Yes, I know this wig is okay, but I still feel like I'm playing dress-up. I've had it thinned, but I'm finding ways to tame it some more, like with a scarf. This is so silly, like I'm trying to make it flat and limp like my old hair.
Of course by the time we returned home in 1969, the Catholic church no longer required women to cover their heads. I still loved my lace, though.
My first real outing in the wig was when Heidi and I went dress shopping with Chali. It was a special day, watching my soon to be daughter-in-law trying on beautiful gowns. Heidi and I sat, sighing and aww-ing over each new look. But one moment, I caught a glimpse of myself in the fancy mirrors. Who is that lady with the prim and proper hair? I need to stay away from mirrors.

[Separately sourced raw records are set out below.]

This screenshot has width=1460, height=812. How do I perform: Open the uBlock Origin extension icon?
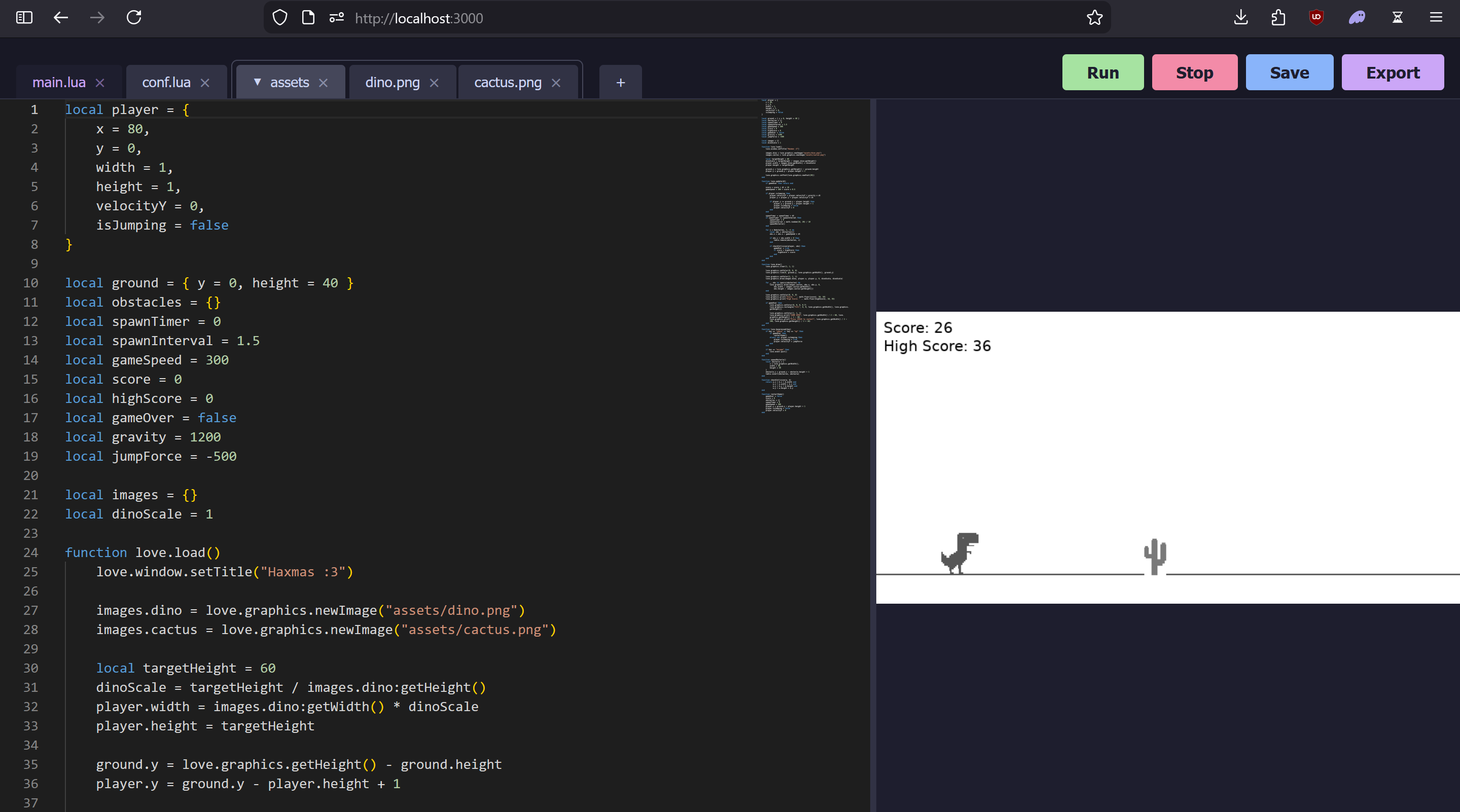coord(1316,18)
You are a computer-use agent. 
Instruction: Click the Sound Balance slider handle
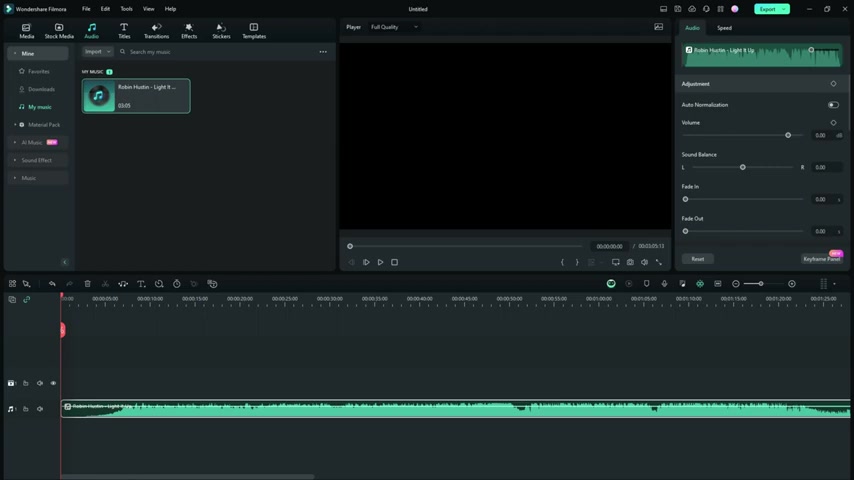(742, 167)
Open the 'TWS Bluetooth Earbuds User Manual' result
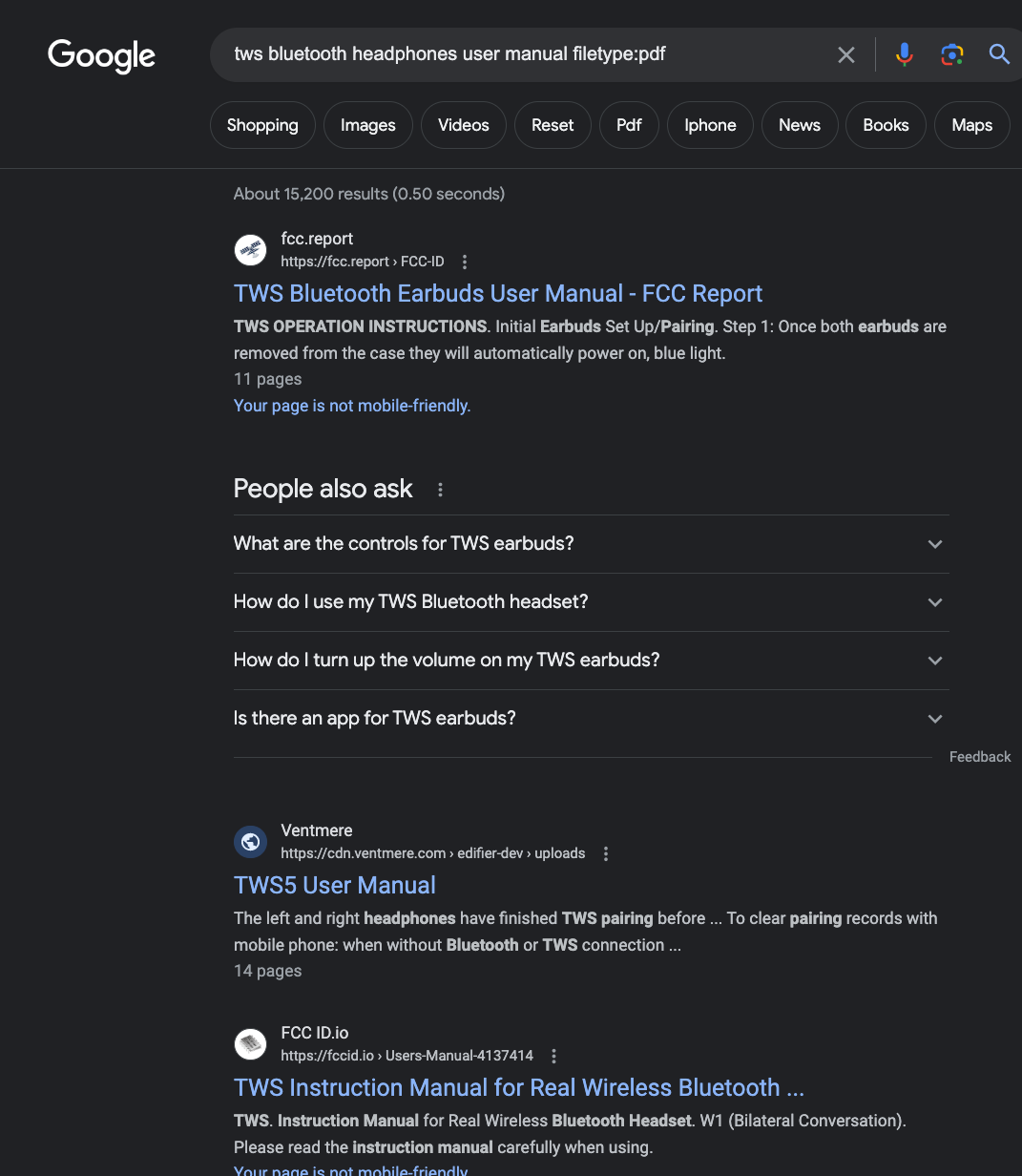Image resolution: width=1022 pixels, height=1176 pixels. [497, 293]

Caution Against Wig Faux Pas
Now I have to beg my friends to alert me of bad wig behavior. I don't want to be like an old granny, so used to her false teeth that she just removes them in public. I also need friends and family to point out when my wig is lopsided or just odd. I'm the kind of person who can run out the door with 2 different shoes. If get too routine about it, I might rush out, wearing the darn thing backwards.
Creative Wig-Wearing Idea
I leaned towards a mirror and gave myself a good laugh, to see Kristen Wiig's, Dooneese! The nutty SNL character, who claps Lawrence Welk's champagne bubbles with her tiny hands, is my all time favorite K. Wigg character! Now all I need are a pair of those tiny hands and a pink dress and my Halloween costume will be complete!
Cancer to Covid
I started this complaining list/blog, in May 2016. I posted 200 gripes about my breast cancer and then I was done.
On March 17, 2020, I started venting all over again, when another disease (starting with a C) interfered with my life. Only this time, it was affecting more than me.
Coronavirus and Cancer! Both are evil, but neither can totally get me down... if I vent! I hope with Covid, I run out of complaints before 200!